From: Harvey Newstrom (mail@HarveyNewstrom.com)
Date: Tue Dec 24 2002 - 12:23:37 MST
Lee Daniel Crocker wrote,
> For me, the sixties were about NASA, culminating with my fondest
> memory of childhood: watching Neil Armstrong flub his one line in
> front of the biggest audience in history.
My Dad worked at NASA. I remember watching the moon landing on television.
My Dad was yelling at the TV when the astronauts were bouncing around and
generally ignoring safety procedures they had practices over and over on
earth. He also told me internal stories that never reached the press. For
example, how they broke off the ignition button inside the capsule and
delayed stepping outside until they could jury-rig a method to blast off in
a hurry if they got into trouble.
My other memories from that period were the old space exploration schedules.

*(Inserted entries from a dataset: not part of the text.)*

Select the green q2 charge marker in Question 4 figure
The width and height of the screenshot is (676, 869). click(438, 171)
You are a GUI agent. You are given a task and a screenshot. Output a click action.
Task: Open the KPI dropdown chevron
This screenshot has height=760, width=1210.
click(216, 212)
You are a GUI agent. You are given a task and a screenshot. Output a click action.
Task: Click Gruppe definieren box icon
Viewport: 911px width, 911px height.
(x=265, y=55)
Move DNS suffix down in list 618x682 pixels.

We were supposed to have a permanent moon base in the 1970s and a Mars base
in the 1980s. By 1990, we were supposed to be exploring asteroids and maybe
reaching Jupiter. It was not for no reason that the movie 2001 showed us
going to Jupiter by now. NASA had predicted it, congress was planning to
keep approving these budgets. I really thought that by now I would be off
planet with multiple different worlds to choose from. I am not joking. I
really thought I was living in the space age, only to be stuck on earth with
no way off. I really feel marooned in a non-technical world compared to
what was predicted. This is probably the biggest basis for my belief that
things don't always progress as fast as predicted.